Aim -
In the records below, swap every "screenshot" for "screen image" and write them out again with nothing else altered.

Data section -
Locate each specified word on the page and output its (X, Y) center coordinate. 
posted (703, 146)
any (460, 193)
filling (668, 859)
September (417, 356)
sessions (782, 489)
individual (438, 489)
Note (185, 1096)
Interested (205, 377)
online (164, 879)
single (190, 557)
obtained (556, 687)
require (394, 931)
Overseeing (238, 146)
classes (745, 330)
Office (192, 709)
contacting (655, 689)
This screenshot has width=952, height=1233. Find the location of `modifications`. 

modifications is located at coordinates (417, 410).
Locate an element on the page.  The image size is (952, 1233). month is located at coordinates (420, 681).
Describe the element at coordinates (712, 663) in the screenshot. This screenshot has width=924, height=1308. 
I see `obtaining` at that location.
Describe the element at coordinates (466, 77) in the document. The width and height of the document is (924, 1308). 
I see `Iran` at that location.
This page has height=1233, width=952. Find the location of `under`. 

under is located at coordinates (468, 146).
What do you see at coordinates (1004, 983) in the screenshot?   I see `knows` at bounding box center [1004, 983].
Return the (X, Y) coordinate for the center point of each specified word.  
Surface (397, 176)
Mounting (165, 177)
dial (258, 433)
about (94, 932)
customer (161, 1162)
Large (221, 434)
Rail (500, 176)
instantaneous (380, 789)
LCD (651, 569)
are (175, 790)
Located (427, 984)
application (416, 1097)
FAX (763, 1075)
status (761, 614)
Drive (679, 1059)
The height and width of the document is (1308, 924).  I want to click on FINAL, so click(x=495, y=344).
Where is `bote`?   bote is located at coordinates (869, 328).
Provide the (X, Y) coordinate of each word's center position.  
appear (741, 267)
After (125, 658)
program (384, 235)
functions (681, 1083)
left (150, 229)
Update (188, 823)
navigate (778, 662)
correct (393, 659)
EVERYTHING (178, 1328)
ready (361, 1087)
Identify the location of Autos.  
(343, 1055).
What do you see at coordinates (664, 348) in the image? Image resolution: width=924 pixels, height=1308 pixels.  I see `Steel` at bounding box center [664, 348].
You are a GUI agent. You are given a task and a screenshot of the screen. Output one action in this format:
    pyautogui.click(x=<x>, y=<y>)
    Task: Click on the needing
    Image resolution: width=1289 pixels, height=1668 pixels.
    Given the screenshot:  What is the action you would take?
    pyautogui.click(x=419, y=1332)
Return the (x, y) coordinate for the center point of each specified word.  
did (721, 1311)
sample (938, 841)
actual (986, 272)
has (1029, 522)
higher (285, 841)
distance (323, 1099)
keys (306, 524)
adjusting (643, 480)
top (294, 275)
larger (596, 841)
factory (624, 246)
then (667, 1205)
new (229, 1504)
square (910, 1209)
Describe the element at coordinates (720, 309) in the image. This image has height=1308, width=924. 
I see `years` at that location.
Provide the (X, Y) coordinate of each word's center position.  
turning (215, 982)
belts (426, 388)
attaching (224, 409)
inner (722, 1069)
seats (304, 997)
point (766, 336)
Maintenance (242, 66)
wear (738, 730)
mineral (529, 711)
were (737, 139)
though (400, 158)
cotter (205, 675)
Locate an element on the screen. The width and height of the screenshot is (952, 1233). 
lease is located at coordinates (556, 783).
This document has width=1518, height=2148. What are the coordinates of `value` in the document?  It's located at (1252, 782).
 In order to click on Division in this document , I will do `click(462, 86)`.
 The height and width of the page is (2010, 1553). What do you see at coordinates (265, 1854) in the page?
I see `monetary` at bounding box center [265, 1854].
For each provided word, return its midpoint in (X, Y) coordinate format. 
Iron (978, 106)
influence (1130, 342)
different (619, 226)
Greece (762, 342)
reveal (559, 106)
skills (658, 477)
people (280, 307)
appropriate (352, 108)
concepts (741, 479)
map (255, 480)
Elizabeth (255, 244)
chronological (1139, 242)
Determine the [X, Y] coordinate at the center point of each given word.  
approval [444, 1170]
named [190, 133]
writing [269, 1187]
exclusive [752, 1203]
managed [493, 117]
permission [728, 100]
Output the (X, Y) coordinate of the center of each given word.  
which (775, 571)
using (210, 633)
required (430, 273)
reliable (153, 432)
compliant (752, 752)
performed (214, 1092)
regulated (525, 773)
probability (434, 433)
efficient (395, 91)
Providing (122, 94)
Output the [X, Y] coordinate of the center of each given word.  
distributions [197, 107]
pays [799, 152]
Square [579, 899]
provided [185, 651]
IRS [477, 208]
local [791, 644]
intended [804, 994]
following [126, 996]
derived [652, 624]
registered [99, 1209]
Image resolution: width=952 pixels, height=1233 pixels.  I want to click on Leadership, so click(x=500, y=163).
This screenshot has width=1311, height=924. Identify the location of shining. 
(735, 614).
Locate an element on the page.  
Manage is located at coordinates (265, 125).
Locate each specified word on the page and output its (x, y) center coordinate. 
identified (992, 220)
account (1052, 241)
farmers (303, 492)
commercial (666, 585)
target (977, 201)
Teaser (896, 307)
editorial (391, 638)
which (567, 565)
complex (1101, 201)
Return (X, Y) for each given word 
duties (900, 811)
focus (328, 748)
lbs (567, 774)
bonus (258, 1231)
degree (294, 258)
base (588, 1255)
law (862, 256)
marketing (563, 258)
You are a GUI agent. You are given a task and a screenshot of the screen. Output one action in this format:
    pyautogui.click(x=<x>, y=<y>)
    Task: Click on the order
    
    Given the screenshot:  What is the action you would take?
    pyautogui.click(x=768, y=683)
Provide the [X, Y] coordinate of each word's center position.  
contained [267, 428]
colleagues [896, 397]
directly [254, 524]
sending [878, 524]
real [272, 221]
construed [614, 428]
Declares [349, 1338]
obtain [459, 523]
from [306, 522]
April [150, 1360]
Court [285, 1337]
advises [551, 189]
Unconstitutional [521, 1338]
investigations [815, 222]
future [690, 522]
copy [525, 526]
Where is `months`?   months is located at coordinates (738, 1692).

Correct answer -
Locate each specified word on the page and output its (X, Y) center coordinate. 
posted (703, 146)
any (460, 193)
filling (668, 859)
September (417, 356)
sessions (782, 489)
individual (438, 489)
Note (185, 1096)
Interested (205, 377)
online (164, 879)
single (190, 557)
obtained (556, 687)
require (394, 931)
Overseeing (238, 146)
classes (745, 330)
Office (192, 709)
contacting (655, 689)
This screen image has width=952, height=1233. Find the location of `modifications`. 

modifications is located at coordinates (417, 410).
Locate an element on the page.  The image size is (952, 1233). month is located at coordinates (420, 681).
Describe the element at coordinates (712, 663) in the screen image. This screen image has width=924, height=1308. 
I see `obtaining` at that location.
Describe the element at coordinates (466, 77) in the document. The width and height of the document is (924, 1308). 
I see `Iran` at that location.
This page has height=1233, width=952. Find the location of `under`. 

under is located at coordinates (468, 146).
What do you see at coordinates (1004, 983) in the screen image?   I see `knows` at bounding box center [1004, 983].
Return the (X, Y) coordinate for the center point of each specified word.  
Surface (397, 176)
Mounting (165, 177)
dial (258, 433)
about (94, 932)
customer (161, 1162)
Large (221, 434)
Rail (500, 176)
instantaneous (380, 789)
LCD (651, 569)
are (175, 790)
Located (427, 984)
application (416, 1097)
FAX (763, 1075)
status (761, 614)
Drive (679, 1059)
The height and width of the document is (1308, 924).  I want to click on FINAL, so click(x=495, y=344).
Where is `bote`?   bote is located at coordinates (869, 328).
Provide the (X, Y) coordinate of each word's center position.  
appear (741, 267)
After (125, 658)
program (384, 235)
functions (681, 1083)
left (150, 229)
Update (188, 823)
navigate (778, 662)
correct (393, 659)
EVERYTHING (178, 1328)
ready (361, 1087)
Identify the location of Autos.  
(343, 1055).
What do you see at coordinates (664, 348) in the image? Image resolution: width=924 pixels, height=1308 pixels.  I see `Steel` at bounding box center [664, 348].
You are a GUI agent. You are given a task and a screen image of the screen. Output one action in this format:
    pyautogui.click(x=<x>, y=<y>)
    Task: Click on the needing
    Image resolution: width=1289 pixels, height=1668 pixels.
    Given the screen image:  What is the action you would take?
    pyautogui.click(x=419, y=1332)
Return the (x, y) coordinate for the center point of each specified word.  
did (721, 1311)
sample (938, 841)
actual (986, 272)
has (1029, 522)
higher (285, 841)
distance (323, 1099)
keys (306, 524)
adjusting (643, 480)
top (294, 275)
larger (596, 841)
factory (624, 246)
then (667, 1205)
new (229, 1504)
square (910, 1209)
Describe the element at coordinates (720, 309) in the image. This image has height=1308, width=924. 
I see `years` at that location.
Provide the (X, Y) coordinate of each word's center position.  
turning (215, 982)
belts (426, 388)
attaching (224, 409)
inner (722, 1069)
seats (304, 997)
point (766, 336)
Maintenance (242, 66)
wear (738, 730)
mineral (529, 711)
were (737, 139)
though (400, 158)
cotter (205, 675)
Locate an element on the screen. The width and height of the screen image is (952, 1233). 
lease is located at coordinates (556, 783).
This document has width=1518, height=2148. What are the coordinates of `value` in the document?  It's located at (1252, 782).
 In order to click on Division in this document , I will do `click(462, 86)`.
 The height and width of the page is (2010, 1553). What do you see at coordinates (265, 1854) in the page?
I see `monetary` at bounding box center [265, 1854].
For each provided word, return its midpoint in (X, Y) coordinate format. 
Iron (978, 106)
influence (1130, 342)
different (619, 226)
Greece (762, 342)
reveal (559, 106)
skills (658, 477)
people (280, 307)
appropriate (352, 108)
concepts (741, 479)
map (255, 480)
Elizabeth (255, 244)
chronological (1139, 242)
Determine the [X, Y] coordinate at the center point of each given word.  
approval [444, 1170]
named [190, 133]
writing [269, 1187]
exclusive [752, 1203]
managed [493, 117]
permission [728, 100]
Output the (X, Y) coordinate of the center of each given word.  
which (775, 571)
using (210, 633)
required (430, 273)
reliable (153, 432)
compliant (752, 752)
performed (214, 1092)
regulated (525, 773)
probability (434, 433)
efficient (395, 91)
Providing (122, 94)
Output the [X, Y] coordinate of the center of each given word.  
distributions [197, 107]
pays [799, 152]
Square [579, 899]
provided [185, 651]
IRS [477, 208]
local [791, 644]
intended [804, 994]
following [126, 996]
derived [652, 624]
registered [99, 1209]
Image resolution: width=952 pixels, height=1233 pixels.  I want to click on Leadership, so click(x=500, y=163).
This screen image has width=1311, height=924. Identify the location of shining. 
(735, 614).
Locate an element on the page.  
Manage is located at coordinates (265, 125).
Locate each specified word on the page and output its (x, y) center coordinate. 
identified (992, 220)
account (1052, 241)
farmers (303, 492)
commercial (666, 585)
target (977, 201)
Teaser (896, 307)
editorial (391, 638)
which (567, 565)
complex (1101, 201)
Return (X, Y) for each given word 
duties (900, 811)
focus (328, 748)
lbs (567, 774)
bonus (258, 1231)
degree (294, 258)
base (588, 1255)
law (862, 256)
marketing (563, 258)
You are a GUI agent. You are given a task and a screen image of the screen. Output one action in this format:
    pyautogui.click(x=<x>, y=<y>)
    Task: Click on the order
    
    Given the screen image:  What is the action you would take?
    pyautogui.click(x=768, y=683)
Provide the [X, Y] coordinate of each word's center position.  
contained [267, 428]
colleagues [896, 397]
directly [254, 524]
sending [878, 524]
real [272, 221]
construed [614, 428]
Declares [349, 1338]
obtain [459, 523]
from [306, 522]
April [150, 1360]
Court [285, 1337]
advises [551, 189]
Unconstitutional [521, 1338]
investigations [815, 222]
future [690, 522]
copy [525, 526]
Where is `months`?   months is located at coordinates (738, 1692).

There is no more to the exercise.